§ Activity
Reproduce verbatim the lines of the material below, starting at the line with "Features (671, 1398)" and ending at the line with "Decline (858, 1760)", both inclusive; skip the rest.
╭─ Records shown
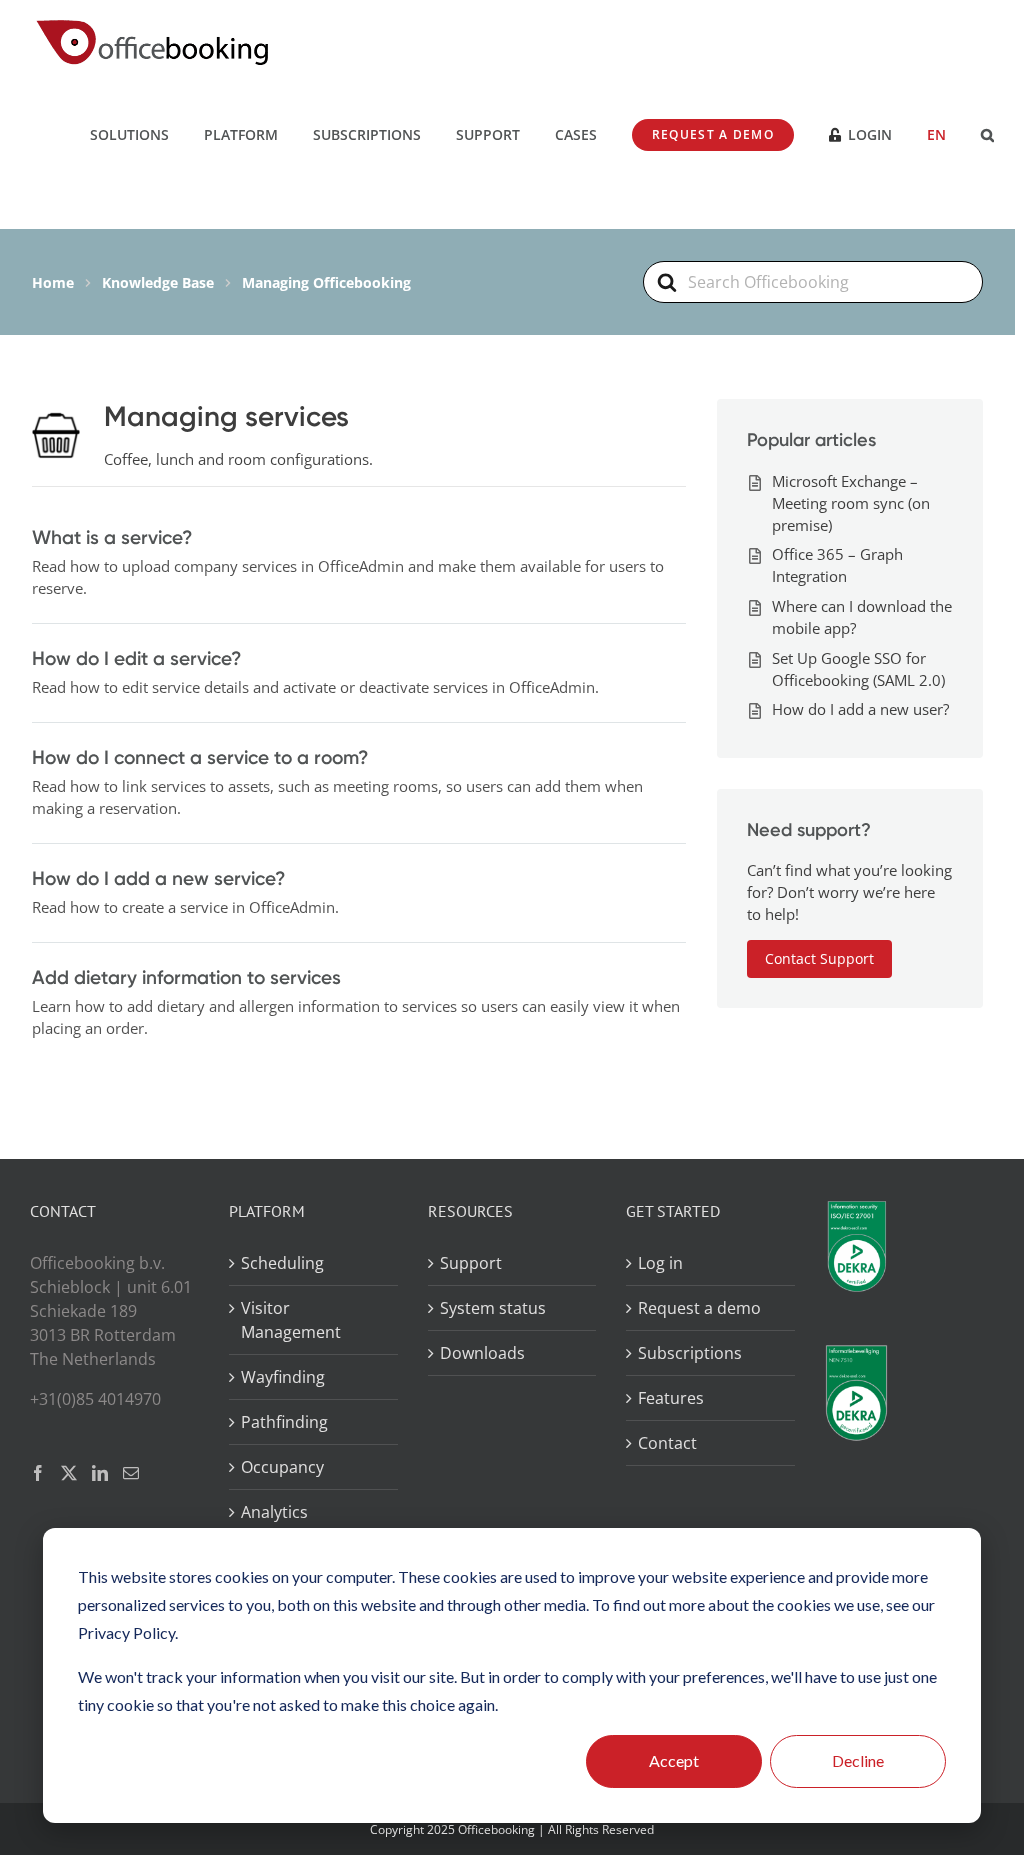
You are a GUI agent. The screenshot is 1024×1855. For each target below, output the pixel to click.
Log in (660, 1263)
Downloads (482, 1353)
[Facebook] (38, 1473)
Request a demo (699, 1308)
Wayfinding (283, 1377)
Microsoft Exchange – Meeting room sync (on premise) (851, 503)
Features (671, 1398)
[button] (987, 134)
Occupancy (282, 1467)
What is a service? (112, 537)
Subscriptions (690, 1353)
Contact (667, 1443)
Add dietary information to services (186, 977)
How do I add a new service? (158, 878)
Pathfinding (284, 1422)
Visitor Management (291, 1320)
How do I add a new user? (860, 709)
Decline (858, 1760)
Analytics (274, 1512)
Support (471, 1263)
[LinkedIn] (100, 1473)
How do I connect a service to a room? (200, 757)
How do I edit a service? (136, 658)
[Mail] (131, 1473)
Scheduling (282, 1263)
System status (493, 1308)
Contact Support (819, 958)
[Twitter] (69, 1473)
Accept (674, 1760)
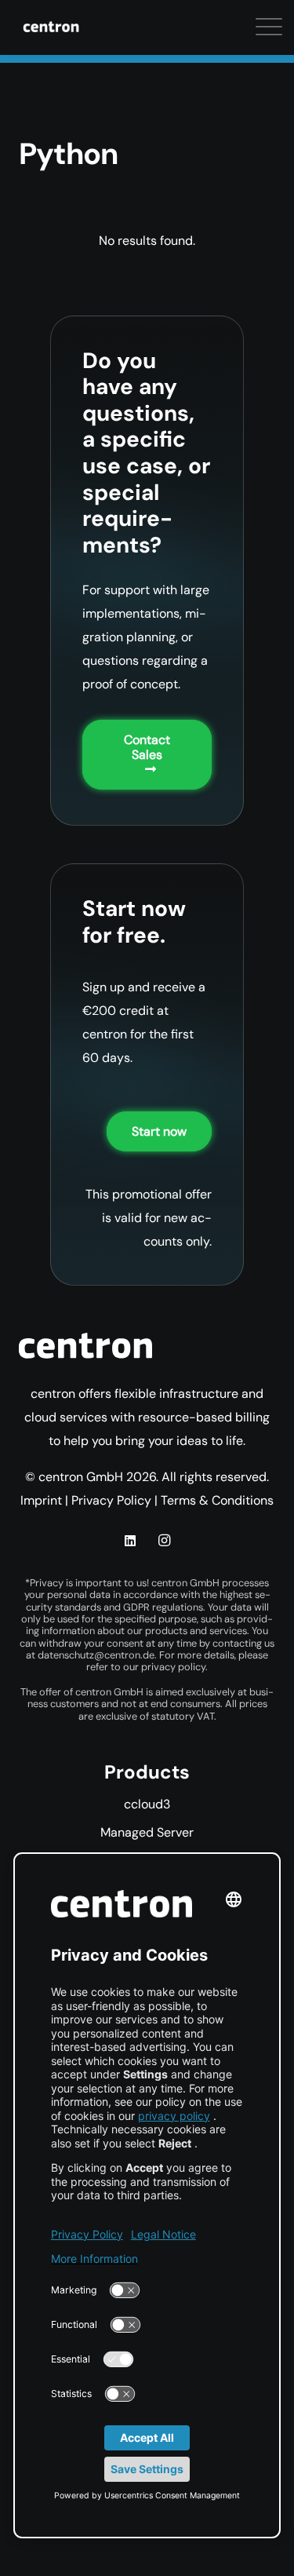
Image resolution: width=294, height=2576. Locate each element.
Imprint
╰─
§ Response to the exercise
Features (671, 1398)
[button] (987, 134)
Occupancy (282, 1467)
What is a service? (112, 537)
Subscriptions (690, 1353)
Contact (667, 1443)
Add dietary information to services (186, 977)
How do I add a new service? (158, 878)
Pathfinding (284, 1422)
Visitor Management (291, 1320)
How do I add a new user? (860, 709)
Decline (858, 1760)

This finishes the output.